Os trabalhadores recebem melhores salários, tem acesso às instituições políticas, podendo participar desse modo no processo democrático, eleger os seus representantes e os substituir quando violem as regas do jogo democrático. Os políticos providenciam os serviços básicos, desde a saúde pública à rede viária, passando pela lei e segurança dos habitantes.

 Os habitantes da cidade mexicana não desfrutam da mesma sorte, pois vivem num diferente mundo, regulado por instituições distintas, que criam estímulos muito divergentes entre os habitantes das duas cidades e para os investidores e empresas que queiram investir.

Os incentivos criados pelas distintas instituições das duas cidades e dos países a que pertencem cada uma são a resposta para a diferença económica e político-social dos dois lados da fronteira.

Existem mais de onze milhões de imigrantes ilegais nos Estados Unidos, dos quais 60 por cento são mexicanos, importando uma despesa anual de dez mil milhões de dólares, a triplicar se a situação for legalizada. A fronteira entre os Estados Unidos e o México separa o mundo rico do pobre e tem uma extensão de cinco mil quilómetros, controlado continuamente por guardas altamente treinados e sofisticado equipamento electrónico.

A segurança fronteiriça existente não impede que diariamente milhares de mexicanos e outros sul-americanos tentem a sua sorte, levando a uma explosão demográfica sem precedentes, pois além dos mexicanos, são multidões de pessoas de outros países que se dirigem à mesma região, criando grandes locais de pobreza.

A continuar este ritmo de imigração ilegal, nos próximos 25 anos é de prever que 40 por cento da população mexicana viva junto à fronteira com os Estados Unidos. A fronteira é um foco também de conflitos permanentes não apenas pela imigração ilegal, mas pelo tráfego de drogas, armas e branqueamento de capitais.

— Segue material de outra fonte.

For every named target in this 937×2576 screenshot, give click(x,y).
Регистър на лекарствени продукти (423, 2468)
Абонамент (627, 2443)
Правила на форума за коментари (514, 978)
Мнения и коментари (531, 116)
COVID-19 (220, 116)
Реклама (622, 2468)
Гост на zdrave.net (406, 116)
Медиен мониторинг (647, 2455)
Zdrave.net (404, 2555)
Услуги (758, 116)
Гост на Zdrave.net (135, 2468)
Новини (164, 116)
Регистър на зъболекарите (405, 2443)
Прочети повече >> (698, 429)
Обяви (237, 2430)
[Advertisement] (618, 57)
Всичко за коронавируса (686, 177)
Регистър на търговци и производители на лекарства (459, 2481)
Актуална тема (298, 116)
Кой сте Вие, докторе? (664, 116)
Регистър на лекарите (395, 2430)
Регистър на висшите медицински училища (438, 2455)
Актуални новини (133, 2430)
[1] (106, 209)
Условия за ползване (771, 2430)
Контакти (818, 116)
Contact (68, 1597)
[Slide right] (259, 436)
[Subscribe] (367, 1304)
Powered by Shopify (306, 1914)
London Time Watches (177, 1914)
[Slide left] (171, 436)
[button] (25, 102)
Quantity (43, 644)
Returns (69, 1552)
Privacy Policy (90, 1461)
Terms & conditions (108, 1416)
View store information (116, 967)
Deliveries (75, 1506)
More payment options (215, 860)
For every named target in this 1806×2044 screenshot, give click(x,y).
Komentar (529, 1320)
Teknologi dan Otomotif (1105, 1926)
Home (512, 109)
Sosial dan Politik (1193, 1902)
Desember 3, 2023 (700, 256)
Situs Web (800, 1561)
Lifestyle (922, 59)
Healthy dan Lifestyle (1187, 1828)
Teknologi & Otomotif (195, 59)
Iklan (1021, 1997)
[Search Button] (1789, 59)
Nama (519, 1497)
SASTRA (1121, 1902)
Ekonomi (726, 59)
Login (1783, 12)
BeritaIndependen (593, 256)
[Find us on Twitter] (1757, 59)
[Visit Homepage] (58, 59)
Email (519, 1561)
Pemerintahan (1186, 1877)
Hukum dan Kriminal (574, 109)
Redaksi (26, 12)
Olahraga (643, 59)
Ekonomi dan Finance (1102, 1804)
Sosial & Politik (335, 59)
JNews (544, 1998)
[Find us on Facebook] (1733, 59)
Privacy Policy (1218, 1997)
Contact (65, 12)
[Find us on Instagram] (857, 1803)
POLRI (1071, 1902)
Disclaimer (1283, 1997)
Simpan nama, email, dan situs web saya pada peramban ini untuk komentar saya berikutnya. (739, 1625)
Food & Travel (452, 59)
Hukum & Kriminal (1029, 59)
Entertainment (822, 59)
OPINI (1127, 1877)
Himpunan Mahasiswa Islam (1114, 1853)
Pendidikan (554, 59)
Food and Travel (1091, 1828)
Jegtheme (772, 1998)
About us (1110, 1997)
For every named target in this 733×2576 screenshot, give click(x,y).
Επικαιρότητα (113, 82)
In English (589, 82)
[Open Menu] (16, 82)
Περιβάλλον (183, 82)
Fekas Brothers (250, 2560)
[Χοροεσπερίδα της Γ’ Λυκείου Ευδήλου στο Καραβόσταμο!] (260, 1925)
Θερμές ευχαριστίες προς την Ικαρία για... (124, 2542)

A prosperidade económica faz que muitos habitantes e recém chegados de toda a América do Sul à cidade mexicana de Nogales tentem passar para a cidade gémea do norte, sendo muitos mortos pela guarda e fazendeiros americanos. Um fazendeiro segundo registos oficiais, deteve três mil imigrantes ilegais em cinco meses. À cidade americana a despesa com processos relacionados com acusações, roubos e outros delitos são superiores a 16 milhões de dólares anuais.

 O êxito económico dos Estados Unidos que faz correr os imigrantes ilegais reside no facto das suas instituições terem maior capacidade para atingir tal fim e à forma como as sociedades se formaram no período colonial. A diferença institucional que continua a existir só pode ser entendida com o estudo da fundação das colónias nas Américas.